A 3-month project of Evaluative + Generative Research. Seattle start-up, HandiMaps, was working on the first version of their mobile application and had never done a usability test. As part of the Human Centered Design & Engineering Masters degree program at the University of Washington, my teammates and I partnered with their founder and lead designer to evaluate their mobile application designed to meet the needs of wheelchairs users who attend events in large venues.
Team: Jessica Carr, Madeline Kleiner and Leo Salemann. My role: client communication, recruiting, study design, interviewing and report writing.
This project was under NDA, so some specifics have been excluded.
Our study goal was to provide actionable improvements to the V1 release of the Handimaps mobile app. We were asked to do a usability test and validate key tasks with real users. Our team also chose expand the scope of the research plan to include generative research that could inform future development and show the value that research in parallel to software development.
To orient ourselves to the perspective of our users, our team researched accessibility topics and interviewed two subject matter experts who regularly use mobility devices.
We recruited 8 participants through a local organization and with flyers posted on the University campus. All 8 participants identified as either female or male and used either a manual or motorized chair, which differed in size and maneuverability. Some participants also had dexterity and speech differences and one traveled with a caregiver. The breath of personal experience in the small participant pool was an asset to the project.
We did a heuristic evaluation of the medium fidelity 'happy path' prototype that Handimaps provided to us and decided to design our test using a paper-prototype version which would set expectations that the product was still in development. We used a pre and post-test questionnaire with two styles of questions. For the usability test, we did a cognitive walkthrough asking users to complete tasks and use a think-aloud protocol.
We were cognizant of the quantity of data we would need to compile and created our data capture tables in advance allowing us to quickly input and analyze our results.
Using the paper prototype slowed down the interaction enough that when users clicked off the ‘happy path’ into screens that did not yet exist, they were not met with a dead end and we could ask: What would you expect to happen? Despite using a paper prototype, participants were still able to be delighted by visual changes on each new screen.

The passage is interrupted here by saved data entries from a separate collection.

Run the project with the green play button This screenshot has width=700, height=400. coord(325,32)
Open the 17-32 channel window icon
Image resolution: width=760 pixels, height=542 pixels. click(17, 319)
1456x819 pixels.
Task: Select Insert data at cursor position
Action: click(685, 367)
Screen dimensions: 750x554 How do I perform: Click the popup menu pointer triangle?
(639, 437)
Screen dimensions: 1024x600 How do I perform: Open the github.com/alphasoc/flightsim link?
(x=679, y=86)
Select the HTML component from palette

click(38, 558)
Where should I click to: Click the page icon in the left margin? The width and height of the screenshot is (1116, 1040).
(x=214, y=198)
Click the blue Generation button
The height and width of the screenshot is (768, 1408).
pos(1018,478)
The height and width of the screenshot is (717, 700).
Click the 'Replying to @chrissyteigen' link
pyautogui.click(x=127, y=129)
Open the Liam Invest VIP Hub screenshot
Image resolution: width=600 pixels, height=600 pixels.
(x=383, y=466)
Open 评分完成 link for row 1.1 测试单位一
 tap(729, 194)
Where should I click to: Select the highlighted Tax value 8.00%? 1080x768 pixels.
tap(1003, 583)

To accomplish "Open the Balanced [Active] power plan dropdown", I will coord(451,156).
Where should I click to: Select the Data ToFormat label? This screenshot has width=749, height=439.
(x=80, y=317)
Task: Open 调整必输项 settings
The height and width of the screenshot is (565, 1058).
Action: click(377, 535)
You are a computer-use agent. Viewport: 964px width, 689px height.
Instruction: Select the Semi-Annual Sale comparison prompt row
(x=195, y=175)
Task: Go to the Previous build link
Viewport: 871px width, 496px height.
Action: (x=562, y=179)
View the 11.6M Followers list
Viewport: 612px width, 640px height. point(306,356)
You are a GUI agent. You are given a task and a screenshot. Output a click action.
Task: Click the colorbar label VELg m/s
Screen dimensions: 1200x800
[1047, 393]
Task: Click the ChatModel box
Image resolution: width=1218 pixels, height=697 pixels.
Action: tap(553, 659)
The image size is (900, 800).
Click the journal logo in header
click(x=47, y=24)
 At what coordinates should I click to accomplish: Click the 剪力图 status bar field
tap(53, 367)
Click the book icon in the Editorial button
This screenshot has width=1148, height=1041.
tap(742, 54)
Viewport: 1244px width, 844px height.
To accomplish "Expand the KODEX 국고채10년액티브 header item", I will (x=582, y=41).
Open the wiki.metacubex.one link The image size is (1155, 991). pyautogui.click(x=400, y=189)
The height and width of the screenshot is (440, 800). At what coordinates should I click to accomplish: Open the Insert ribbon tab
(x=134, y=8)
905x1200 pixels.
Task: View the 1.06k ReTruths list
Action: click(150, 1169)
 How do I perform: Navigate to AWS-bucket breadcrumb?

Participants easily navigated the app to find the restroom. However, we learned important expectations they held about those restrooms. For several participants, especially those in motorized wheelchairs, understanding the details like single person vs. multi-stall bathroom or where grab bars were installed, were critical.
Our post-test questionaries probed on the product name, company logo and tagline. To better understand how this was perceived we used a 7-point likert scale with semantic differential end points. We provided the client with the quantitative summary of results and a visualization that highlighted the breadth of reactions.
Our study delivered actionable improvements to the V1 release and provided recommendations for future product iterations. By sharing our study plan with HandiMaps before testing we were assured that we were indeed diving into areas they wanted to understand.
Our decision to do generative research paid off and we were able to extend the value we provided to the client. For example, our final report flagged the company logo to be perceived as an 'inactive' representation of wheelchair users and today's logo for Handimaps is very different.
Our generative study also shed light on the personal journey of a concert attendee using a wheelchair and we learned it does not begin inside the venue. There are many actions taken before a wheelchair user arrives-- from purchasing a specific seat, to researching entrance features like turnstiles and even scoping out parking lots to plan where best to park for their vehicle. This perspective helped us articulate what the app would also need to account for in order to gain adoption. Lastly, our diverse group of participants added to the breadth of our findings. Two participants had hand dexterity differences and learning from them, we added a recommendation for further testing of touch-target sizes and icon spacing.
Our usability test resulted in many insights, however, we tested while seated at a table in the lab and sometimes in coffee shops, but this was hardly navigating in a crowded, noisy event venue– how might that have been different? Would leapfrogging into more of the complete experience have yielded even better insights?
We also learned from having a dumb research question: How do you use your phone while operating your chair? The answer is– they don’t b/c their hands are busy driving the chair. However, from this awkward question participants showed us where they kept their phone while moving and this offered opportunities for haptic feedback while navigating crowded, dark, loud places like event venues.
This study was a truly valuable opportunity to learn from a community that enthusiastically embraces products designed with them in mind. We were lucky to have found gracious participants who shared their time and educated us about their many abilities.